>> begin Provided records

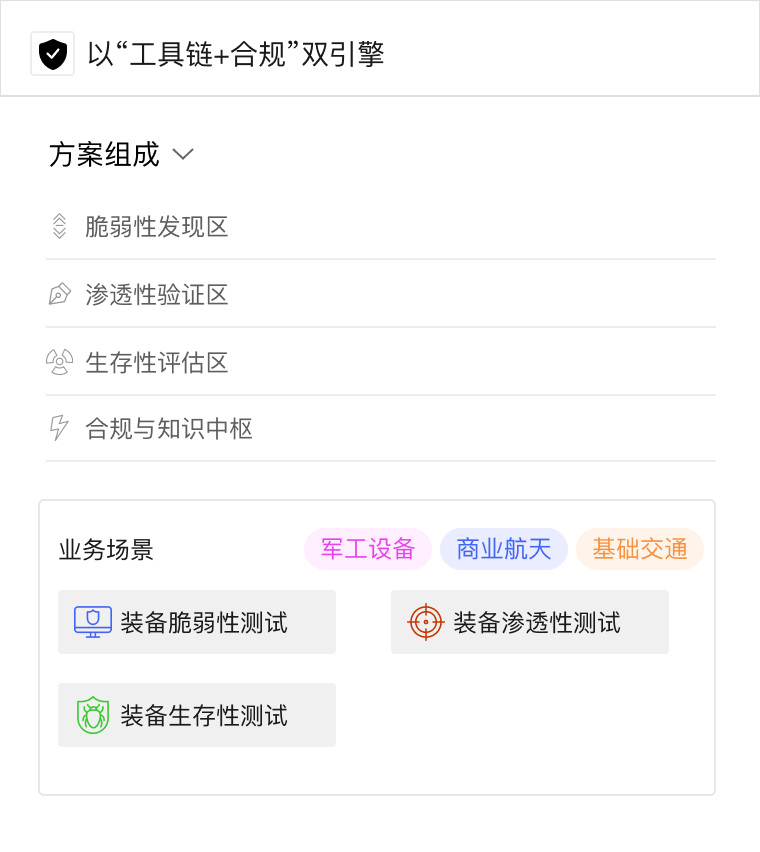Click the lightning icon beside 合规与知识中枢
Image resolution: width=760 pixels, height=852 pixels.
59,429
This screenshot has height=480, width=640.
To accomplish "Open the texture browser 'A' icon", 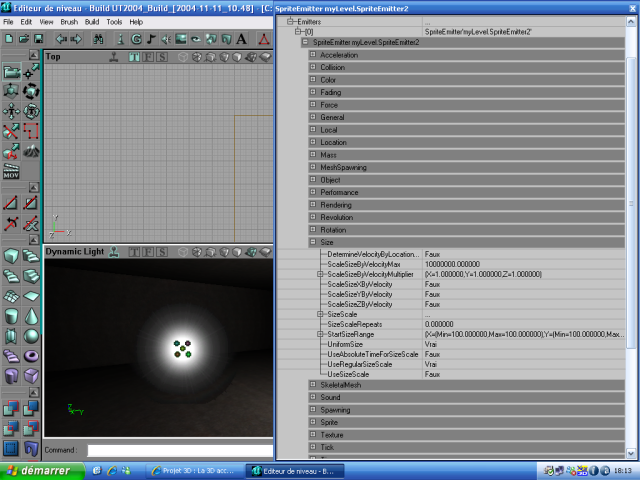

>> end Provided records

__What is expected__.
Write out all of the items above verbatim, omitting the pictures.

__Exercise solution__.
Click the lightning icon beside 合规与知识中枢
Image resolution: width=760 pixels, height=852 pixels.
59,429
This screenshot has height=480, width=640.
To accomplish "Open the texture browser 'A' icon", 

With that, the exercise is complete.